I understand first-hand both the benefits and responsibilities that come with the human-animal relationship. Since I arrived in West Lafayette for graduate school, I have tried to help people understand the joy of dogs and the need to come to the aid of homeless animals. I have served on the board of a newly created dog park in Lafayette, which gives dog lovers in the community a place to meet other like-minded people and give both people and pets a place for fresh air and exercise. The board has also offered free talks at the local library about dog training, dog health issues, and other topics. Our park has been a clear benefit to the neighborhood in which it is located, in the ways that Zeltzman and Johnson describe. Crime has gone down, and the park has hosted many community events since it opened.
I have participated in or led a team in the local “Doggie Dash,” an annual fund-raising event for a no-kill animal shelter. The event raised awareness of the problem of homeless animals and raised several thousand dollars each year for the shelter.
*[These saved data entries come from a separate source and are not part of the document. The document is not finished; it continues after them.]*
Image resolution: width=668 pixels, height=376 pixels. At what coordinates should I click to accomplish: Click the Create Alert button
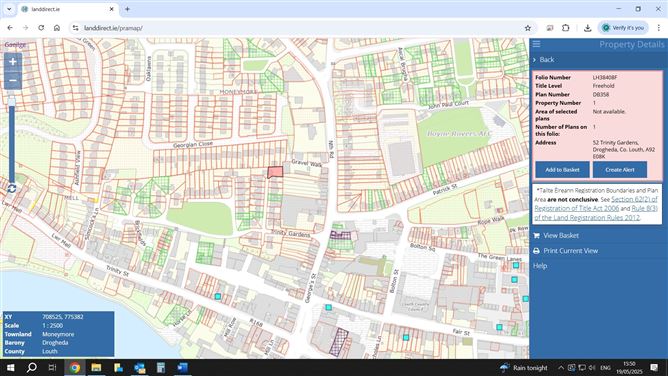point(620,169)
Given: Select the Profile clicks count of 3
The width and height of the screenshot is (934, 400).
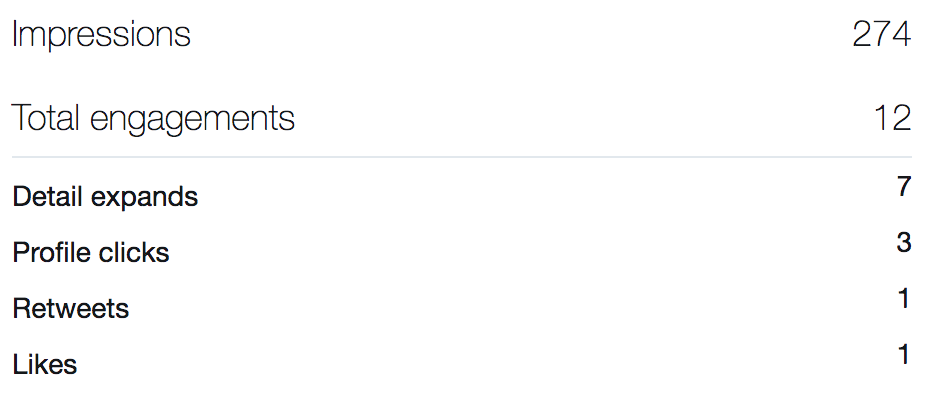Looking at the screenshot, I should click(x=904, y=243).
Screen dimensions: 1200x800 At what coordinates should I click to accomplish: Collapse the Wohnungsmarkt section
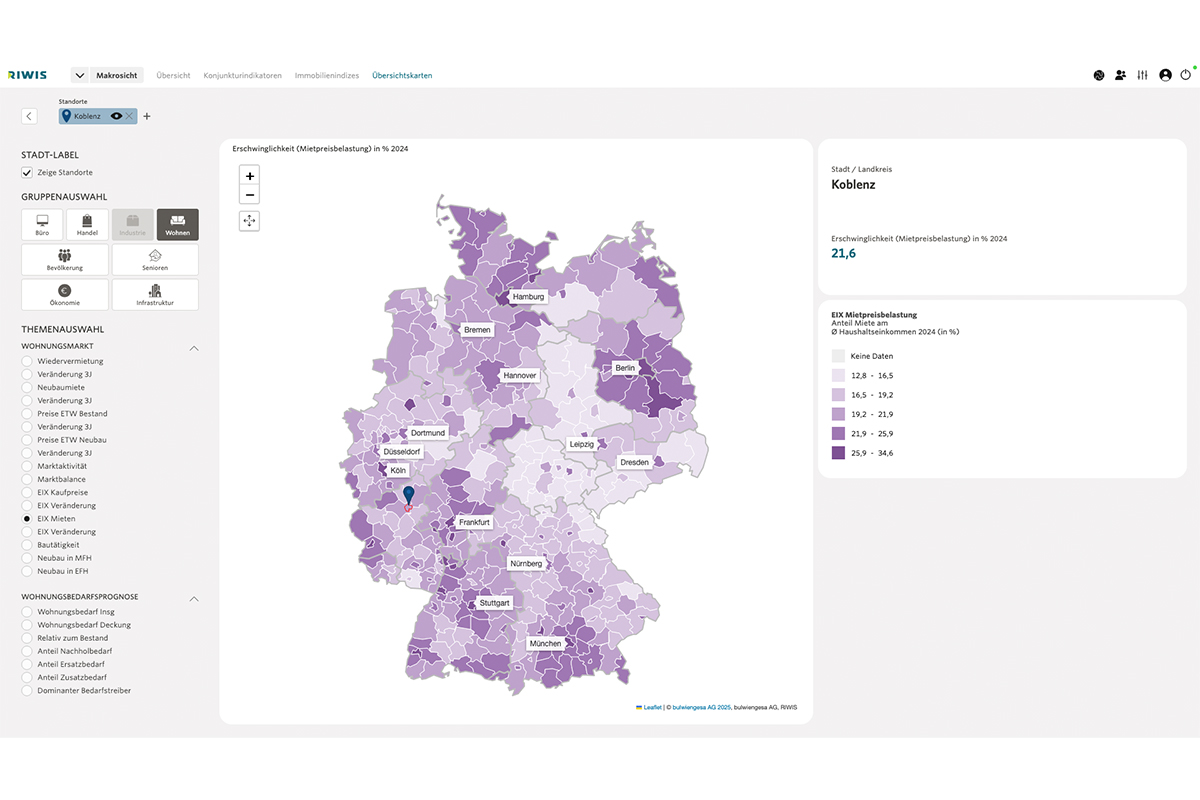click(x=194, y=348)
And through the online global community, I have worked on a charity calendar through an online group of dog lovers called the #BTPosse (Border Terrier Posse on Twitter), a group located mainly in the UK but also in the EU, US, Russia, Australia, and New Zealand. Since I started working on the calendar in 2014, we have raised about $25,000 for a UK shelter and animal welfare group. The #BTPosse is a fascinating and endearing community of dogs (and their “staff”) who have their own accounts on twitter and speak to one another as dogs. Terms such as “noms,” “zoomies,” “sunpuddling,” “skwizzels,” “curious ears,” and “BOL” (bark out loud) appear in their conversations, as their “typists” channel the personalities of these charming terriers. The #BTPosse is a unique testament to the joy, hilarity, and wonder of the human-animal bond.